On s'écarte un peu, mais je rebondis sur l'exemple. Maintenant, en angleterre, même les études en double aveugle des effets des médicaments sont attaquées pour diffamation par les labos :/

----------


## Nilsou

Le truc marrant c'est que si on tape "direct énergie arnaque " dans Google, le 5 ème résultat pointe vers les forums de canard pc ^^

----------


## Nilsou

> Étonnant qu'un juge défende l'image d'une société composée d'escrocs se faisant passer pour des agents EDF qui font signer des contrats à tour de bras aux pauvres gens qui n'y comprennent rien.
> 
> Pauvre société. Je ne comprends vraiment pas comment cette suggestion a pu apparaître ...

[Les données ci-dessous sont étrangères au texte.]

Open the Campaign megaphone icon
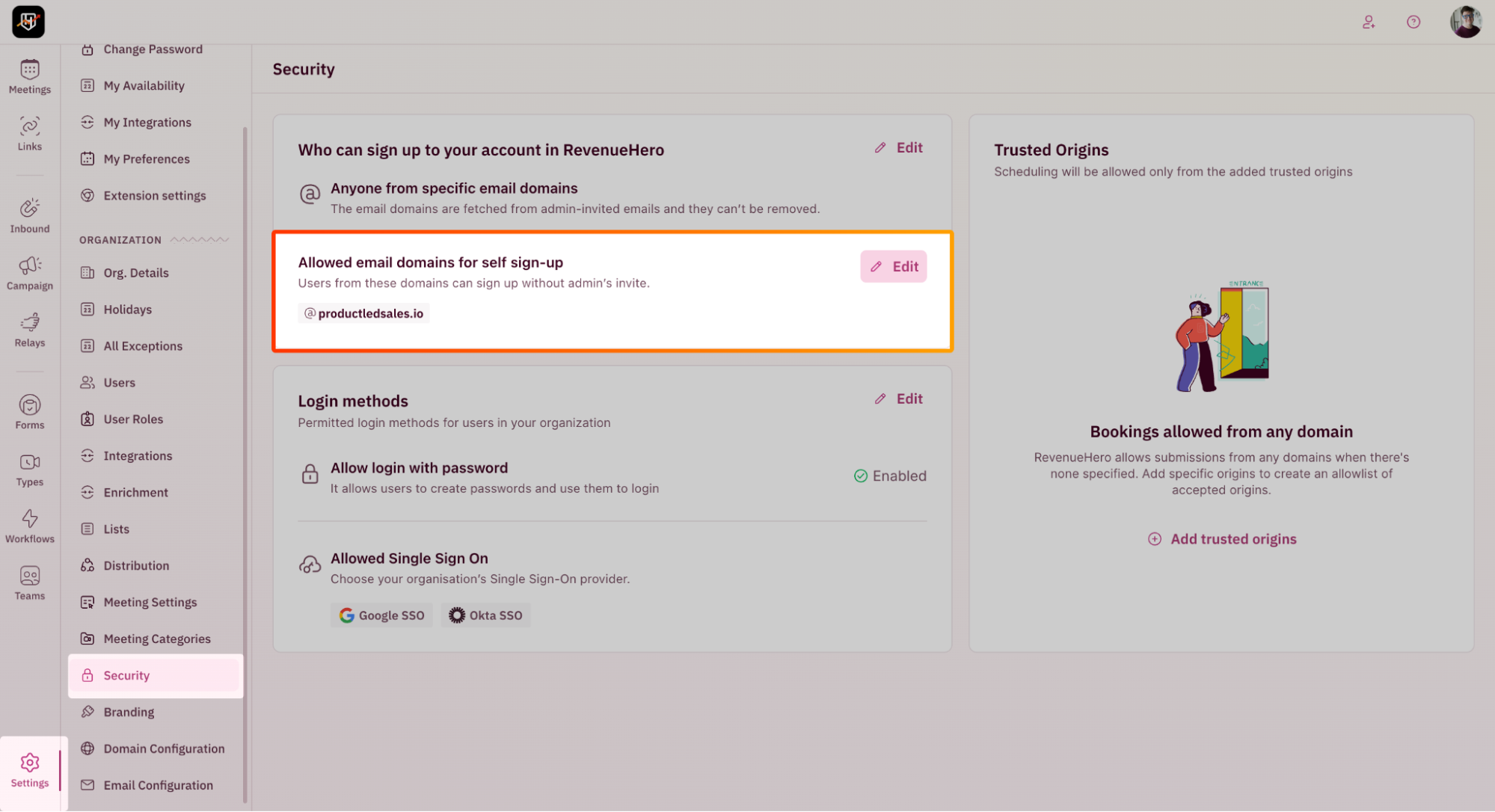 30,274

Moi je trouve ça logique, direct energie fait partie de la nouvelle politique du "tout concurrence" mis en place par l'état/l'Europe (je ne sais pas trés bien).

Aujourd'hui on va dire que c'est le fer de lance de cette politique visant a faire passer une partie des consommateurs d'électricité vers une autre entreprise pour développer une simili concurrence... Ensuite viendrons la poste ect....

Alors les terme "direct energie arnaque" en premier dans google, ça fait un peu mal au developpement de cette politique je pense...

Je pense donc que l'on doit voir ça plus comme une decision politiquo-economique plutot que comme une decision d'un juge seul...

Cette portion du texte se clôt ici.